Obama has repeatedly signaled his willingness for direct contact, both in remarks and in a recent exchange of letters with Rowhani, who was elected in June after a campaign that included pledges to ease Iran's isolation and improve relations with the West.

Iran's most powerful figure, supreme leader Ayatollah Ali Khamenei, has long resisted compromise on the nuclear program. But with punitive sanctions increasingly squeezing the economy, he has signaled top-level support for the Rowhani mission, including allowing the release of 11 political prisoners. Most had been held since the government crackdown that followed Ahmadinejad's disputed re-election in 2009.

"After eight years of an erratic, unpredictable president who would say outlandish things, you have a normal person as the president of Iran," said Haleh Esfandiari, a former political prisoner under Ahmadinejad who now heads the Middle East program at the nonpartisan Woodrow Wilson International Center for Scholars in Washington. "He is centrist, he is a moderate, he tries to compromise — a word that did not exist in President Ahmadinejad's lexicon."

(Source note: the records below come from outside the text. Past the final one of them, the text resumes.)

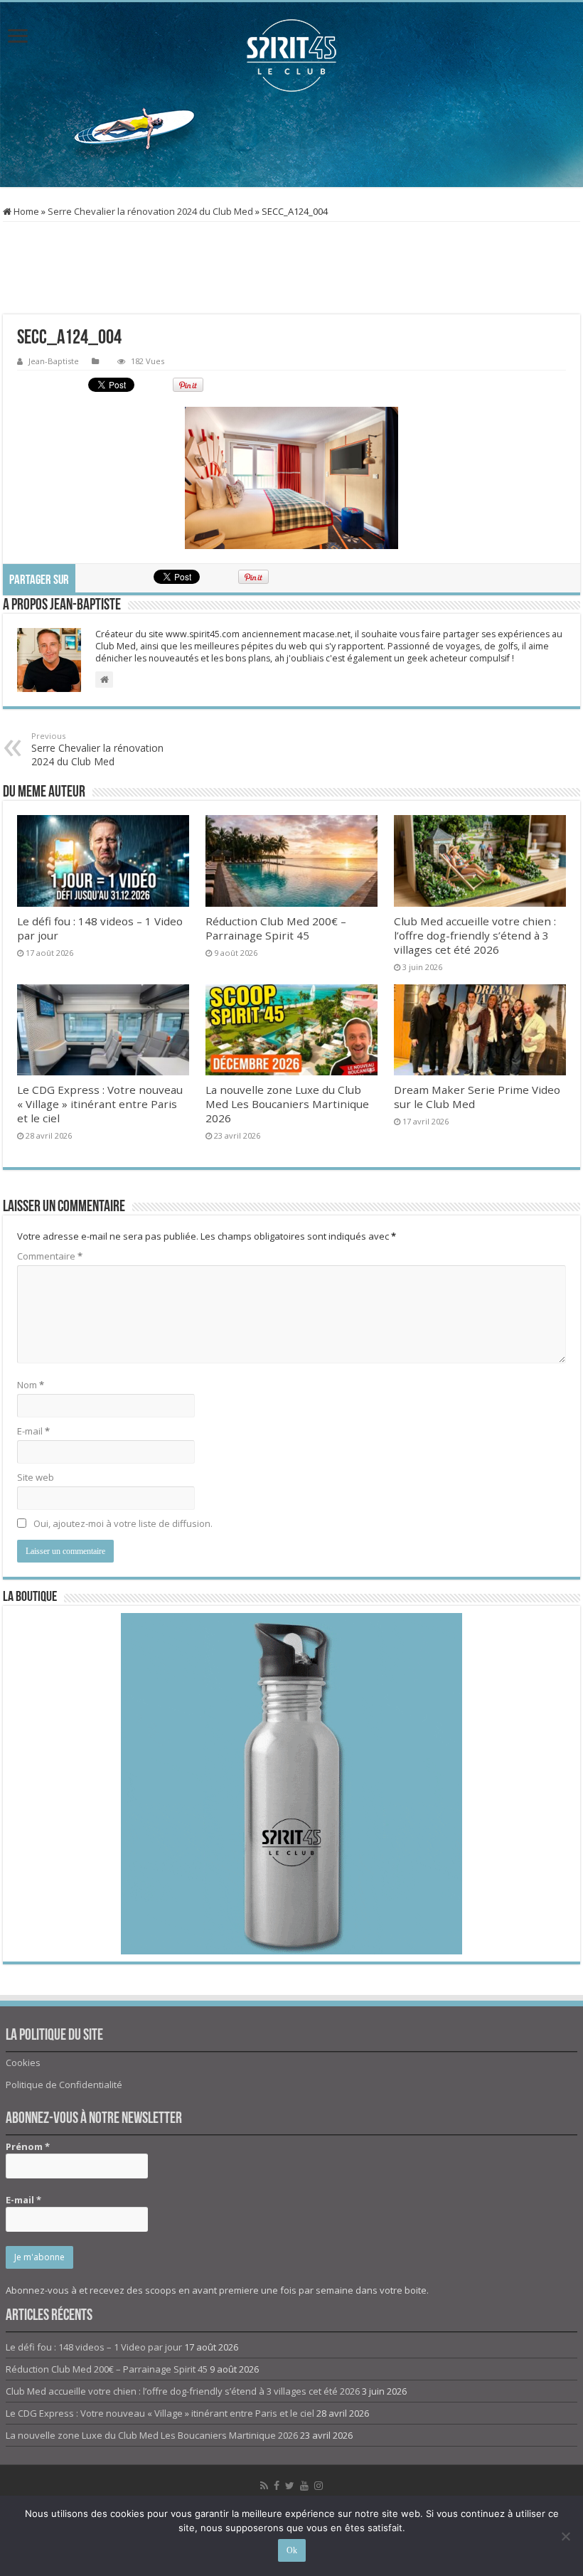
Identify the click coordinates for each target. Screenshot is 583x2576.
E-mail (33, 1431)
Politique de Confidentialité (64, 2084)
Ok (292, 2550)
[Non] (565, 2536)
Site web (35, 1477)
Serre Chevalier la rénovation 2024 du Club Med (150, 211)
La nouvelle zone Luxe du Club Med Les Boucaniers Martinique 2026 (287, 1103)
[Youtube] (304, 2485)
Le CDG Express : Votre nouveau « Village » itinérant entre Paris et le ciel (100, 1103)
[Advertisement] (291, 141)
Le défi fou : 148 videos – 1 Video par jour (94, 2347)
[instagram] (318, 2485)
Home (25, 211)
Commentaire (49, 1256)
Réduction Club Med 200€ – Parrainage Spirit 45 (275, 928)
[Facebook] (276, 2485)
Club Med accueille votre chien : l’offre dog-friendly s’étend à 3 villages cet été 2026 (475, 935)
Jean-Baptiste (53, 361)
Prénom (28, 2146)
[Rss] (264, 2485)
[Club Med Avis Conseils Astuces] (291, 55)
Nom (30, 1384)
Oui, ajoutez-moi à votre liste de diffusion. (122, 1523)
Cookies (23, 2062)
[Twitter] (290, 2485)
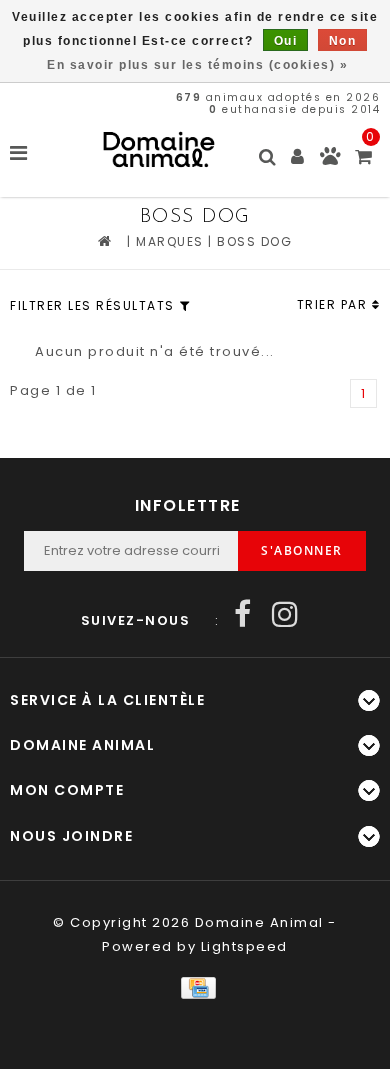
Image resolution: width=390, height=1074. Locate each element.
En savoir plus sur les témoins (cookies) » (197, 65)
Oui (286, 41)
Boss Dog (254, 241)
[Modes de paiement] (194, 986)
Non (343, 41)
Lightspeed (244, 946)
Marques (170, 241)
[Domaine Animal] (159, 149)
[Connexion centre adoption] (330, 160)
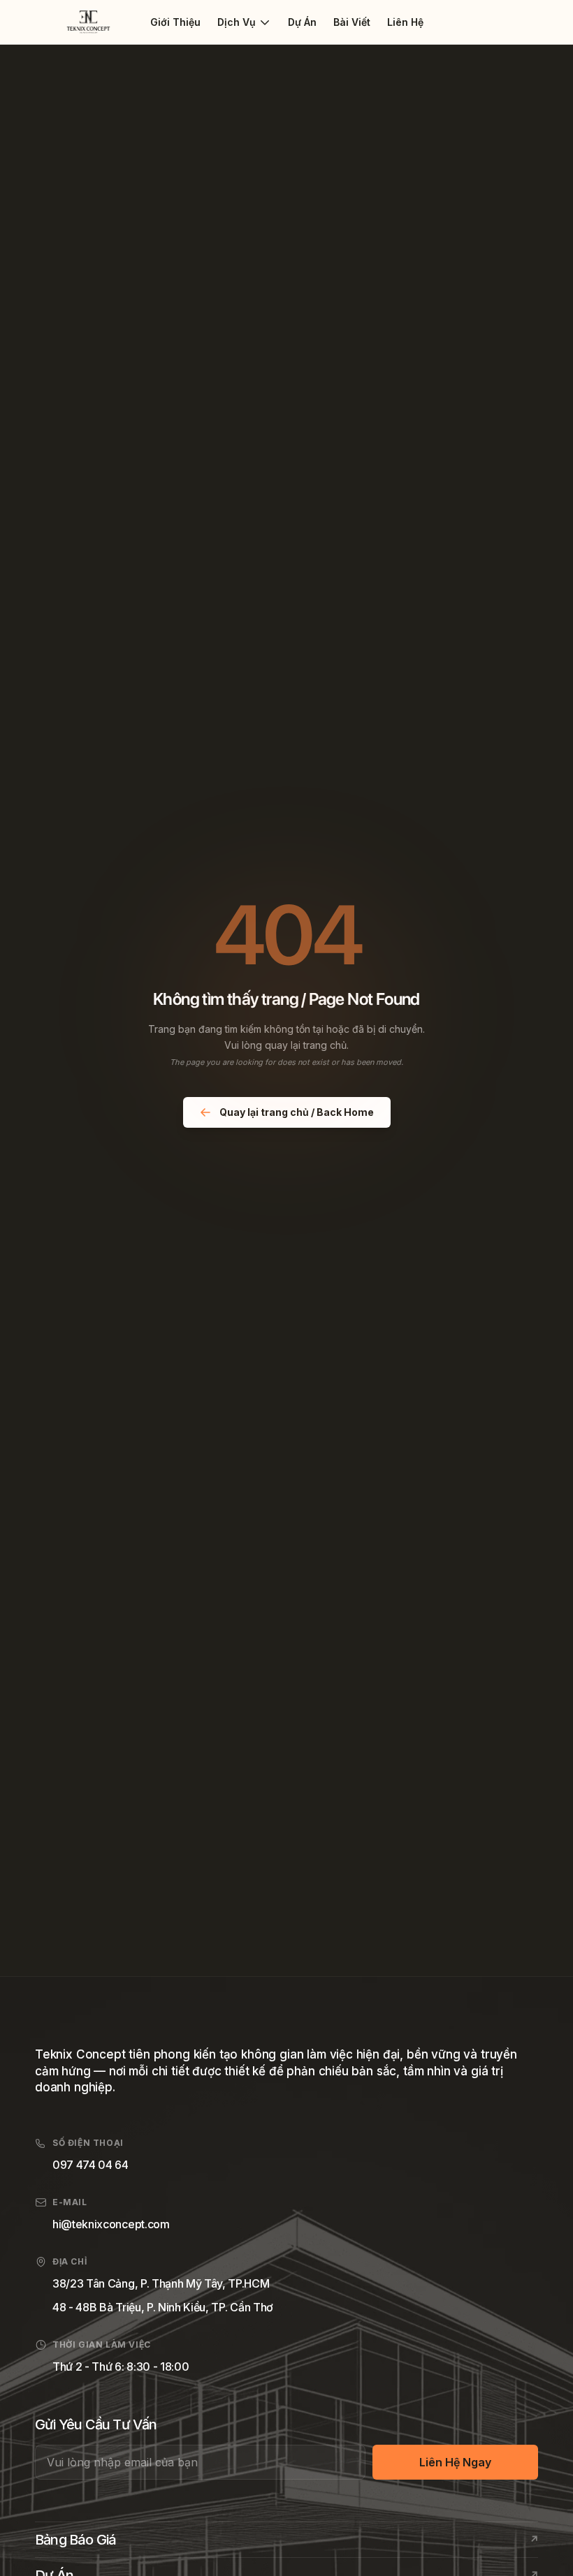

The question is whether Rowhani and his aides realize they'll have to accept stiff limits on their nuclear program before Washington and its allies unravel the web of sanctions that have cut Iranian oil exports in half, battered the currency and created rampant inflation.

Analysts say Obama must be careful not to look too eager to make a deal. That would undermine his negotiating leverage and alienate influential Iran hawks in Congress, as well as the Israelis, who are counting on the United States to prevent Tehran from getting a nuclear bomb.